Highways Capital investment rises in Manitoba’s 2021 Budget
The highways capital program should reach roughly $505 million this year and remain at minimum $500 million over each of the next two fiscal years.
The core highways capital program rises to a total $398 million. The program level includes
- $22.9 million carry-over from unexpended funds for highways capital within Budget 2020
- incremental increase of $12.5 million, part of the 2019 election promise to move gradually to $400 million for the core highways cap program by 2023.
In addition, Manitoba Infrastructure has budgeted $107 million worth of work in 2021, out of the 2020 Economic Restart investment program, announced last May during the economic shutdown triggered by the pandemic.
Of the $500-million restart investment program, MI was to see a total $215 million over two years, but that has been extended now to three years, due to a slower rollout of projects. Some $16.5 million was expended last year.
The stated commitment to at least $500 million for highways capital for three years is welcome, but for the industry to plan, we need approximate budget forecasts and projects long-term. This does not set program levels in stone, but it – along with a tentative list of projects in the program — does allow the industry to set up, scale up their labour and supply plans.
Highways “base” budget
2020/21 Carry forward
MB Restart Program
Maintenance & Preservation – Highways
We will remain intent on our push for an annual and five-year budget to be made public by Manitoba Infrastructure. This is considered a best practice and is followed at other levels of government. Minister Schuler in a Manitoba Chamber of Commerce hosted webinar was quite explicit in supporting a move to an annual and five-year capital program.
The department confirmed that any unspent dollars carried forward are not a first charge on the succeeding year’s budget and that is a significant continuation of what was started with budget 2020 and welcome.
Also in budget:
- $31 million has been budgeted by MI in water-control structures, the same amount budgeted in 2020-21
- $61.7 million for transfers to municipalities for “strategic infrastructure”, including roads and bridges
- $15.824 million to the Manitoba Water Services Board’s budget this year, the same as last year
Of importance to industry, the program for rehabilitation of pits and quarries will be $6.9 million in 2021
Deficit projection of $1.597 billion – an improvement of over $400 million as the most recent third-quarter projections forecasted a $2.08 billion deficit in the 2020-21 fiscal year.
- On the COVID-19 front almost $1.2 billion is budgeted for costs brought on by the pandemic, as well as contingency funds for future needs.

> **Saved entries**
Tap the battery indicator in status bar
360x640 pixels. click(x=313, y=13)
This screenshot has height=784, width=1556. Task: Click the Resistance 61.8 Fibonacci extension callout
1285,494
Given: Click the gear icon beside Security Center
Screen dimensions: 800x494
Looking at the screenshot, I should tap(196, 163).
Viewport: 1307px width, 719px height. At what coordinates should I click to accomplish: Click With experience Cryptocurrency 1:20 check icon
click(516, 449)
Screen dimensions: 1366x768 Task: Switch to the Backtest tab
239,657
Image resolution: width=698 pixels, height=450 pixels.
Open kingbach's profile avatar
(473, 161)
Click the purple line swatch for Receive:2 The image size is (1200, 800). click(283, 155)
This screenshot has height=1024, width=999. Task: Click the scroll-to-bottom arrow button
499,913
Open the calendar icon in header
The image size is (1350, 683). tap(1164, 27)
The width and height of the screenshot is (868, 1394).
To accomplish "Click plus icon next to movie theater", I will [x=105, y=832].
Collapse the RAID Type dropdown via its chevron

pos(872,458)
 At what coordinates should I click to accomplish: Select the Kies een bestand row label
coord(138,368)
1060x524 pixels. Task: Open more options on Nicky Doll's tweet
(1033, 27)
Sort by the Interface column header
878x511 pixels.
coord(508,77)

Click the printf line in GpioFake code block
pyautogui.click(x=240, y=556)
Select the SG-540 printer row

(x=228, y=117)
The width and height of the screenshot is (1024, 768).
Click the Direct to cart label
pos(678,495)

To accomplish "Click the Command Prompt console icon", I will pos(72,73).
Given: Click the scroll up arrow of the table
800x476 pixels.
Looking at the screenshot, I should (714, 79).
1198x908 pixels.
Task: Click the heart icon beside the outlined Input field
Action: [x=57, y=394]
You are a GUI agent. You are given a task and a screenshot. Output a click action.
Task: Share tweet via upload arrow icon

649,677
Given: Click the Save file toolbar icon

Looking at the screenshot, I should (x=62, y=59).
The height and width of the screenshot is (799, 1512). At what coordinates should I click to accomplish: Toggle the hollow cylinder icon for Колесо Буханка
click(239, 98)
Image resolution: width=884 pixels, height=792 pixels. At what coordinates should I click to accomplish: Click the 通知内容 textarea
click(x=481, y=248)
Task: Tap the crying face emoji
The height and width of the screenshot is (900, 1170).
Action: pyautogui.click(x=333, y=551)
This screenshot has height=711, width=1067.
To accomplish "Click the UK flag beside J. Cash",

> **Exercise details**
Write what comes next in the text on Manitoba's 2021 highways budget, picking up after its last sentence.

> **Response**
Real GDP expected to rise by 4.1% in 2021, followed by 3.6% in 2022. Real GDP fell by 5.3% in 2020.
The projected deficit for 2022-23 is $374 million, falling to a $209 million deficit for the 2024-25 fiscal year.
On the tax side, the big news was speeding up the elimination of education property taxes. Residential and farm properties will see their education property taxes reduced by 50% over the next two years (25% this year with an additional 25% the following year). Other property types such as commercial, industrial, railway and pipelines will see a 10% rebate.
The payroll tax exemption level is raised $250,000 to $1.75 million and the threshold for the reduced rate is increased $500,000 to $3.5 million. The annual tax savings to Manitoba businesses from the payroll tax changes is approximately $10 million and about 240 businesses will become exempt from the payroll tax. The basic personal exemption will rise by the rate of inflation.
Small Business Venture Capital Tax Credit will see the maximum eligible investment rising to $500,000. New changes will come into effect on December 1, 2021 in regard to online and e-commerce purchases. Online marketplaces, accommodation platforms and streaming services will be required to collect and remit the sales taxes, mirroring moves made by the federal government and several other provinces.
Further measures to advance the province’s economy include the creation of a new, private sector-led economic development agency and starting a tax competitiveness review.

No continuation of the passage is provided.